Mes parents vécurent ça de loin. Quelques années auparavant, ils avaient dû quitter leur terre natale comme de nombreux autres pour fuir la dictature et subvenir aux besoins de leur famille et s’étaient installés en France.
En effet, dans les années 60, durant la période autoritaire « Estado Novo » mise en place par Salazar, le régime voulait asseoir son autorité sur les colonies et mater les révoltes indépendantistes. A cette fin, il imposait à la jeunesse Portugaise une guerre de « pacification ». Mon père comme ses frères durent servir 3 ans en Angola.

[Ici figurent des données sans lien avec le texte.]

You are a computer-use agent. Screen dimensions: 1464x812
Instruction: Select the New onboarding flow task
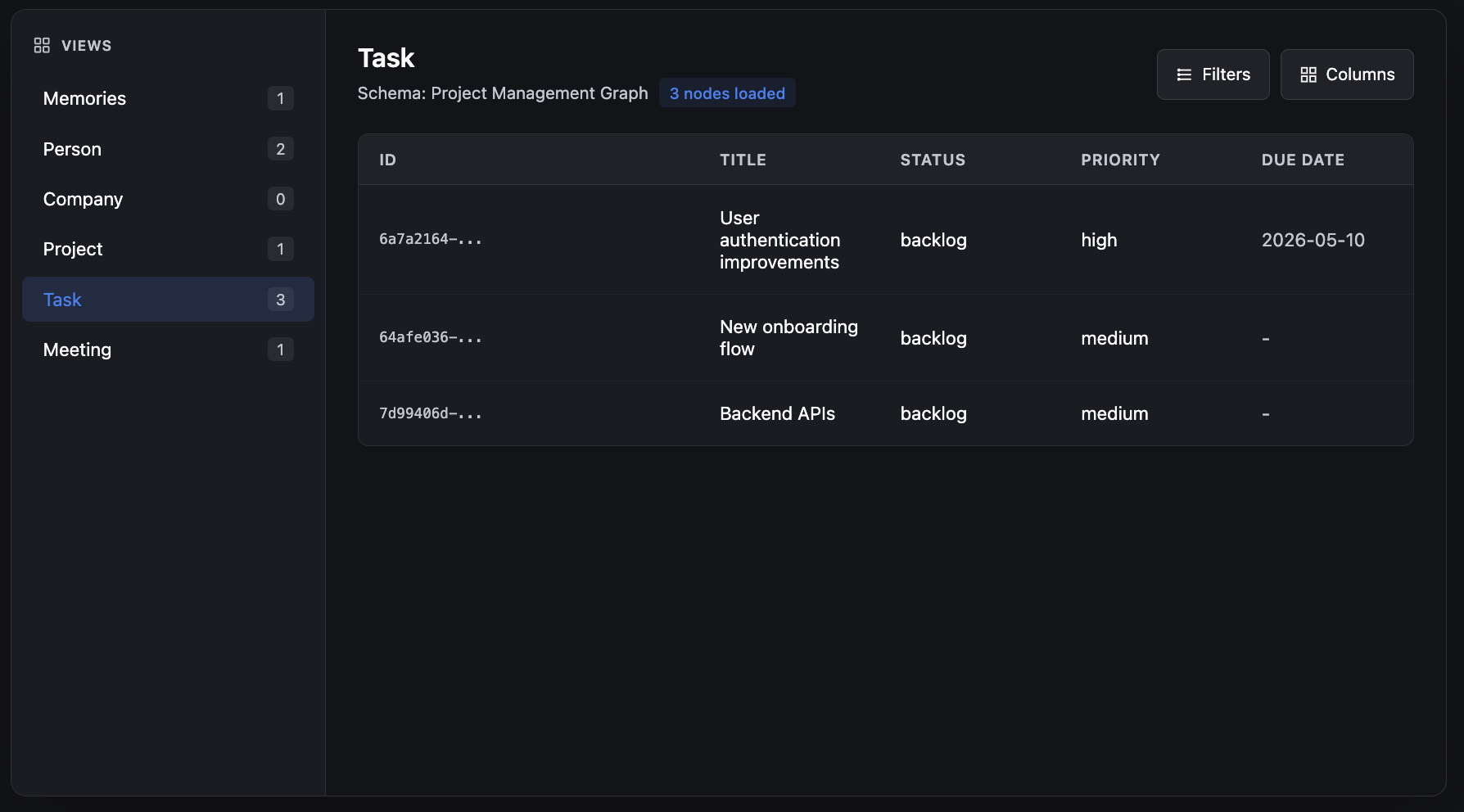(x=788, y=337)
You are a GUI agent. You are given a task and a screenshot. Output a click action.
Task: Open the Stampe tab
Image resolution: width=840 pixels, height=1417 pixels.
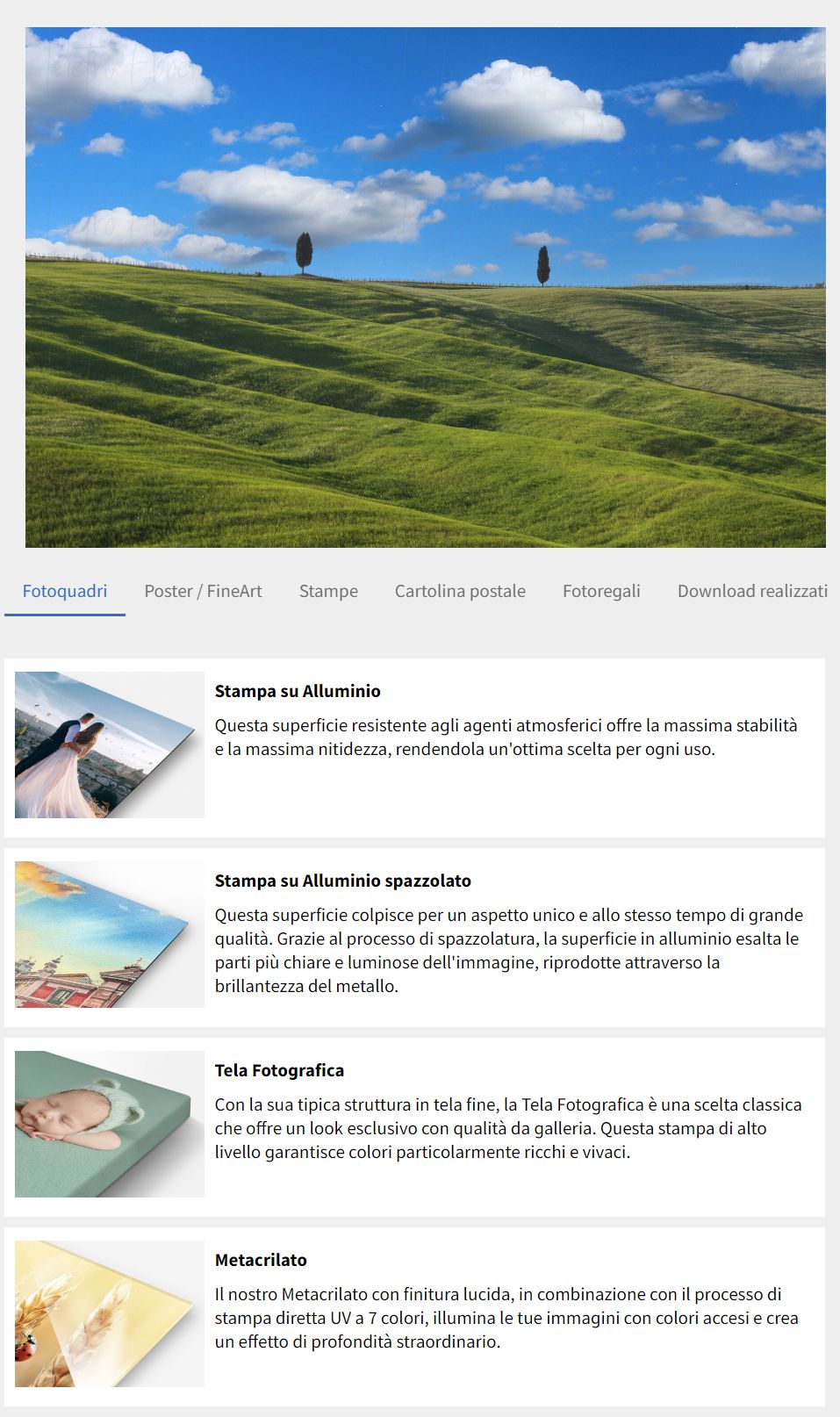[328, 591]
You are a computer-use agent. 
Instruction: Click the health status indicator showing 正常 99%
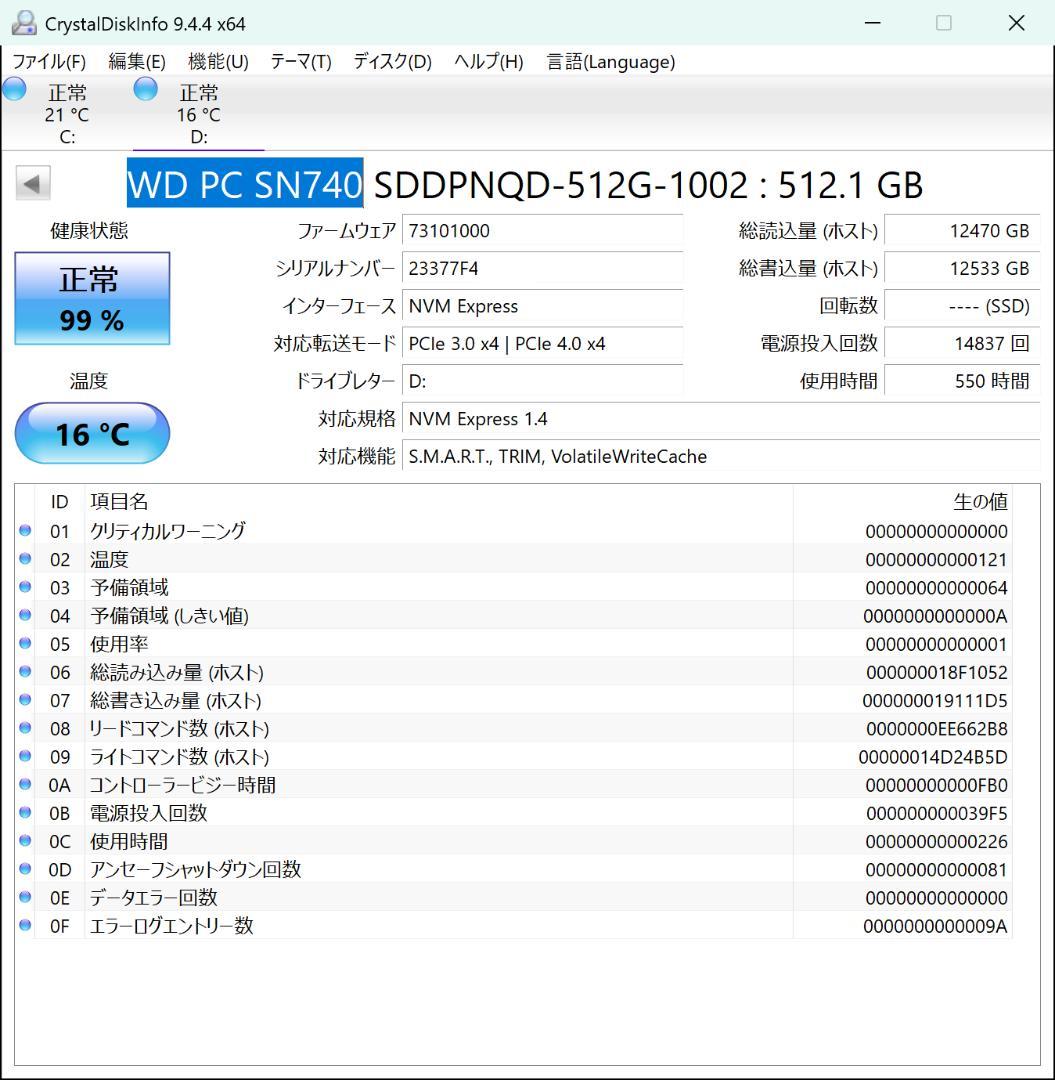(91, 297)
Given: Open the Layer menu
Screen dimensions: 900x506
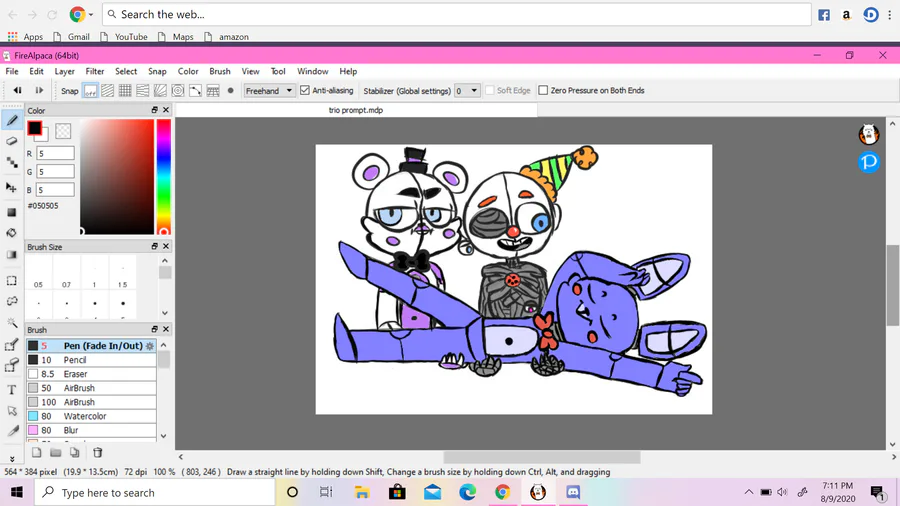Looking at the screenshot, I should (64, 71).
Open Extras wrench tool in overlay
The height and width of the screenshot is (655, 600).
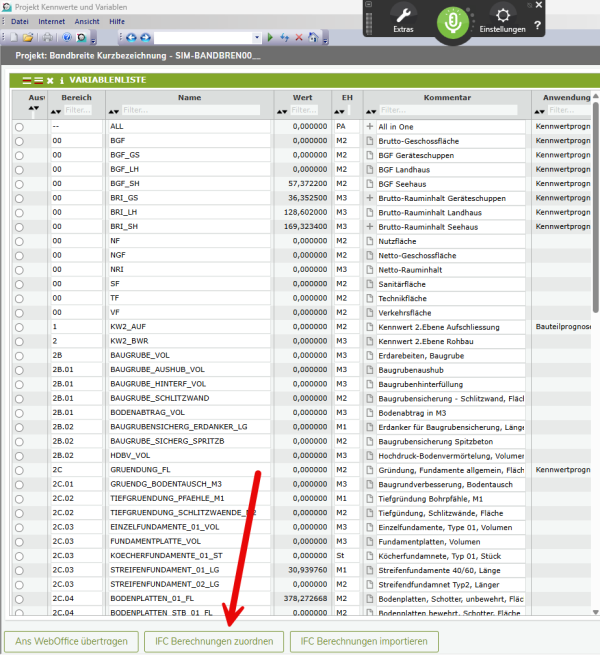[x=403, y=20]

A son retour, profondément marqué par ce qu’il avait vécu et constatant la misère dans laquelle son pays se trouvait, il s’engagea dans un mouvement contestataire. Au bout de quelque temps, voyant que bon nombre de personnes engagées comme lui finissaient entre les mains de la PIDE, la police de Salazar, il dut se résoudre à quitter le mouvement. Devant la crise importante que vivait le pays et l’absence de libertés, mes parents n’eurent d’autre choix que de partir.
Cette fuite fut un déchirement, et depuis, le sentiment d’être apatride ne les quitte plus. Ils ne sont plus considérés comme de « vrais » Portugais aux yeux de ceux qui ne sont jamais partis.
En avril 1974, ils apprirent que le Peuple Portugais marchait sur Lisbonne. Deux sentiments se mélangèrent alors : une profonde joie que le régime en place puisse être renversé et une profonde tristesse de ne pouvoir accompagner les autres en chantant « Grândola Villa Morena », chant contestataire qui annonçait la fin du régime.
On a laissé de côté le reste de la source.